The door at the end of the corridor flew open. Dan, Peter and Tony Waters burst in.

‘Who is it?' Peter shouted, as Trevor fought his way past Roland, Chris and Andrew and went into the office.

Jean gasped as Trevor helped her on to a chair. ‘Roland, I was working in here when he came in, slammed the door and pulled out a syringe.'

‘Where did he get that from?' Tony demanded from the corridor.

‘You tell me.' Jean leaned against the back of the chair.

‘They've taken Roland to the secure ward,' Peter announced as he walked into Trevor's room ten minutes later. Trevor and Dan were sitting drinking warm beer straight from the can. ‘That's my beer.'

‘You gave it to me.' Trevor tossed him a can.

‘For you to drink, not hoard.'

‘We're drinking it now.'

‘Is Roland our killer?' Dan voiced the question uppermost in all of their minds.

‘I checked his record with Bill,' Peter opened his can. ‘He's an alcoholic; he's been here six months – '

‘Long enough to have carried out all four murders.'

‘And he's a private patient. His family, his doting aged parents that is, have money enough to pay his bills here. If they didn't, he would have been out of this place long ago.'

‘That explains why the staff are prepared to put up with his drinking and letching.' Trevor sat on the edge of his seat. ‘But I didn't realise there were private patients here.'

‘Your room is paid for by medical insurance,' Peter said pointedly.
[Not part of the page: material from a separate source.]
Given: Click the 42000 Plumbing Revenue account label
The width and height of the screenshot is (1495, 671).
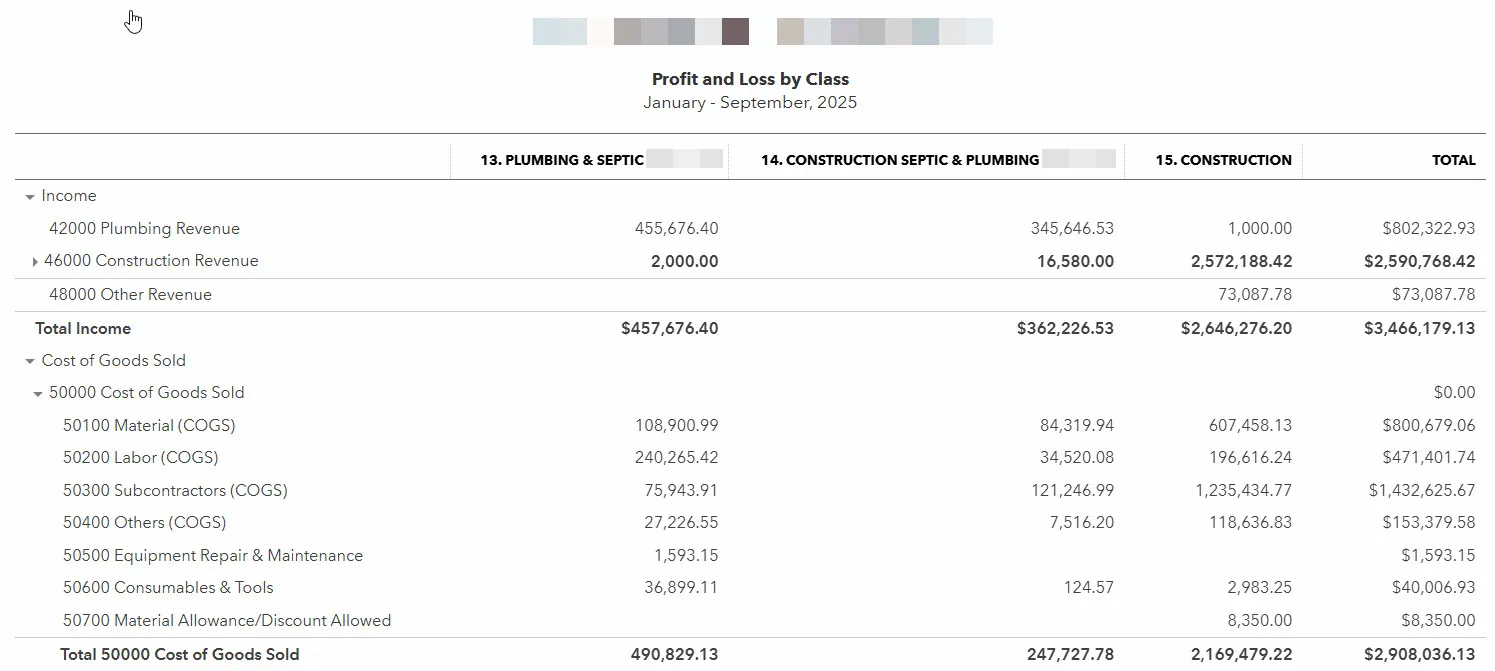Looking at the screenshot, I should tap(144, 229).
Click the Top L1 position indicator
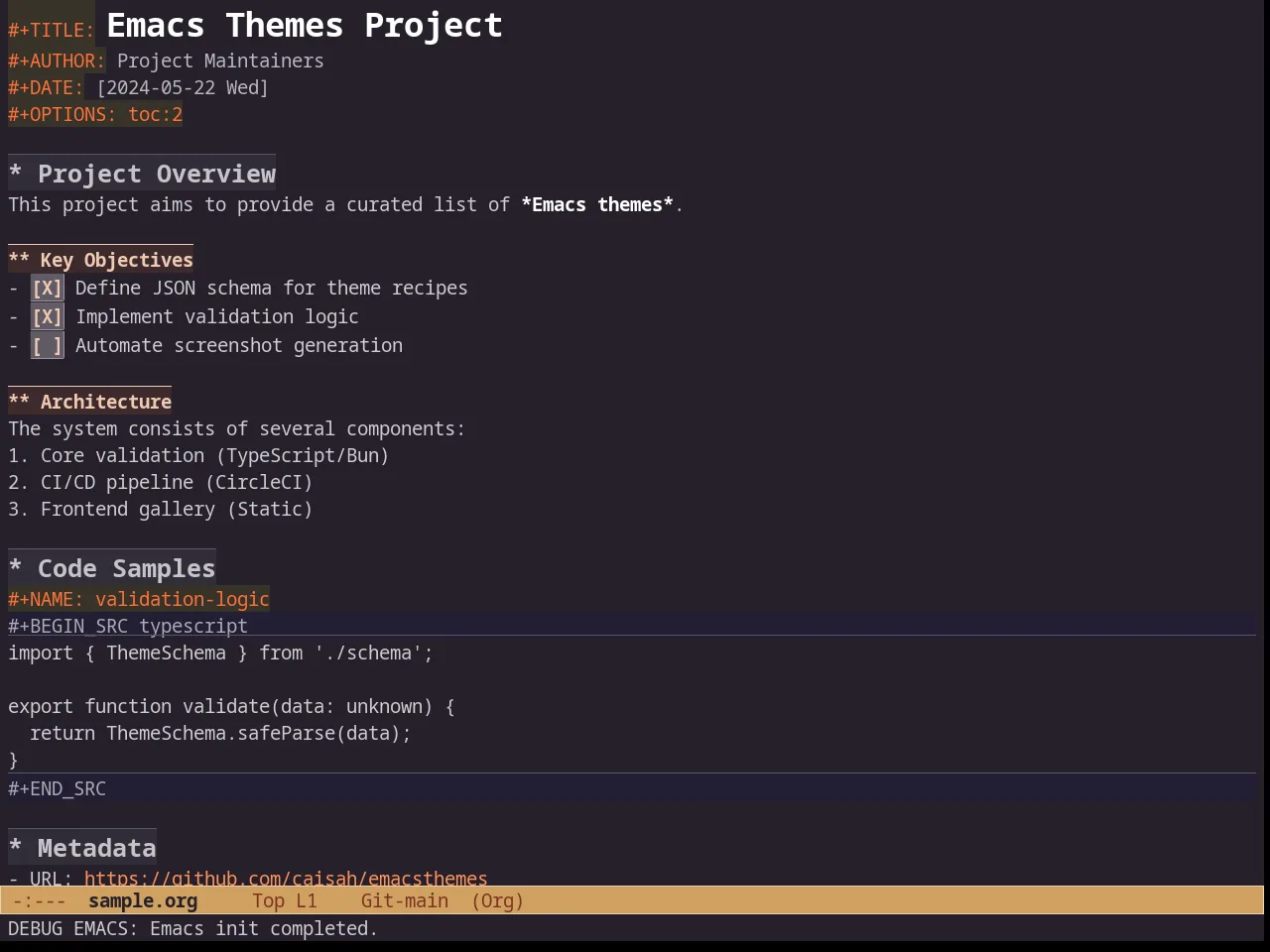Screen dimensions: 1270x952 (x=285, y=901)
‘Is it?' Trevor asked in surprise.

‘Tell that man what time of day it is, Dan.' Peter wiped the beer froth from his mouth, and sat on the bed next to Dan.
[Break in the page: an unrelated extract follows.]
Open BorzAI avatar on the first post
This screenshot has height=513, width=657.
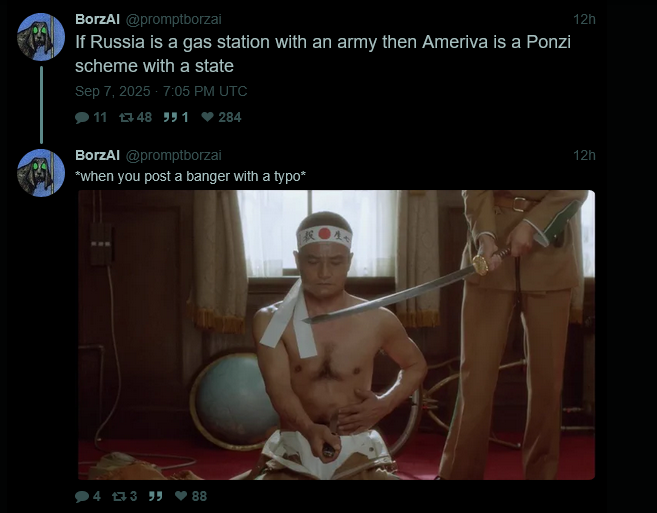pyautogui.click(x=41, y=37)
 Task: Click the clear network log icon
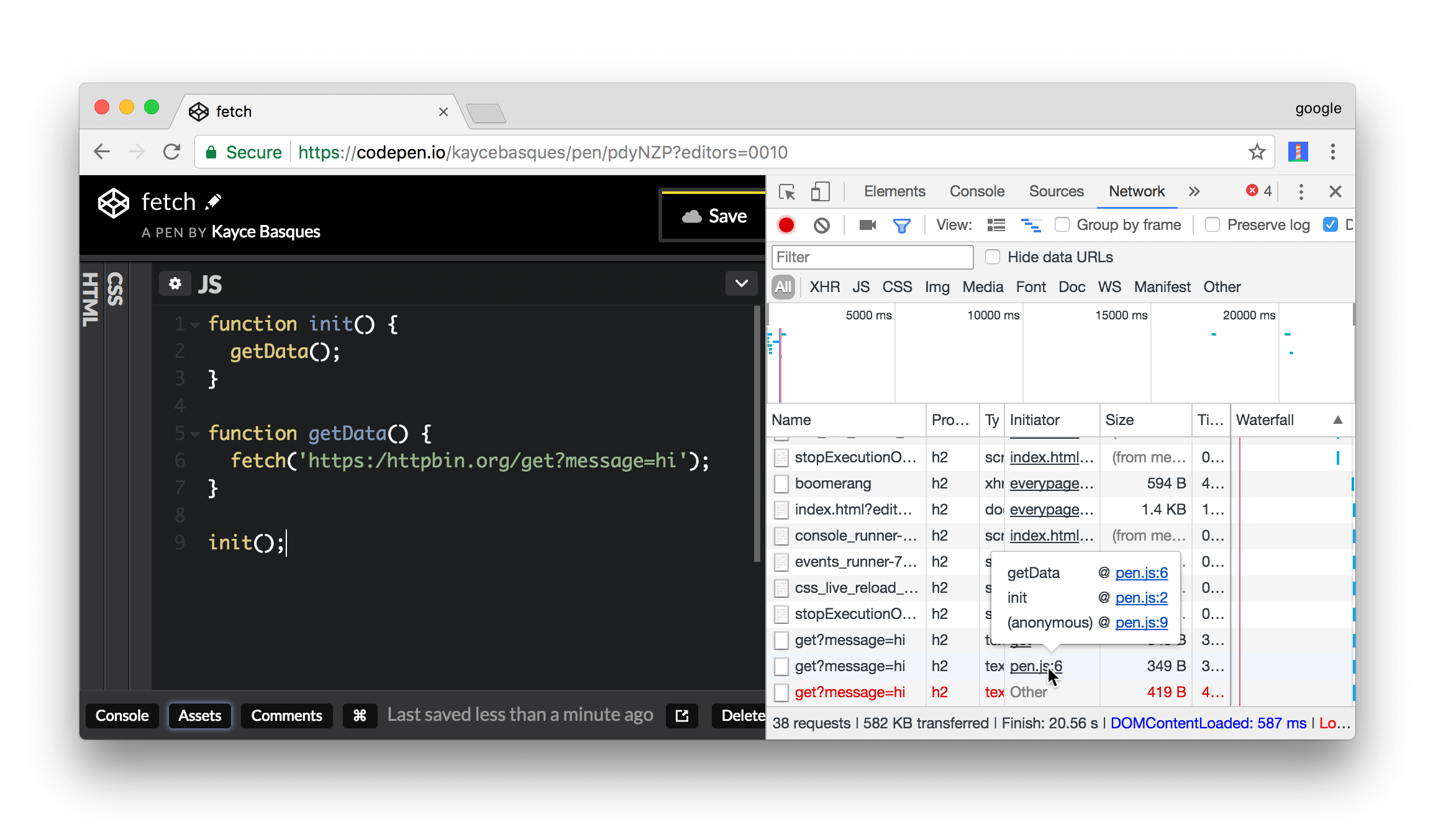pos(821,225)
‘So he had the time, the knowledge – ' Dan began to mull it over.

‘What was in the syringe?' Trevor asked.

‘Initial diagnosis is probably water, but they're checking that now, along with all the medical stores, for signs of theft or tampering. I managed to talk to Roland briefly before Tony Waters took over. Damned man sent for a lawyer, and won't let us question Roland until he comes.'

‘Accused's legal right,' Dan reminded.

‘Tony Waters is covering his backside against the flak that's beginning to fly.' Peter finished his can and held out his hand for another.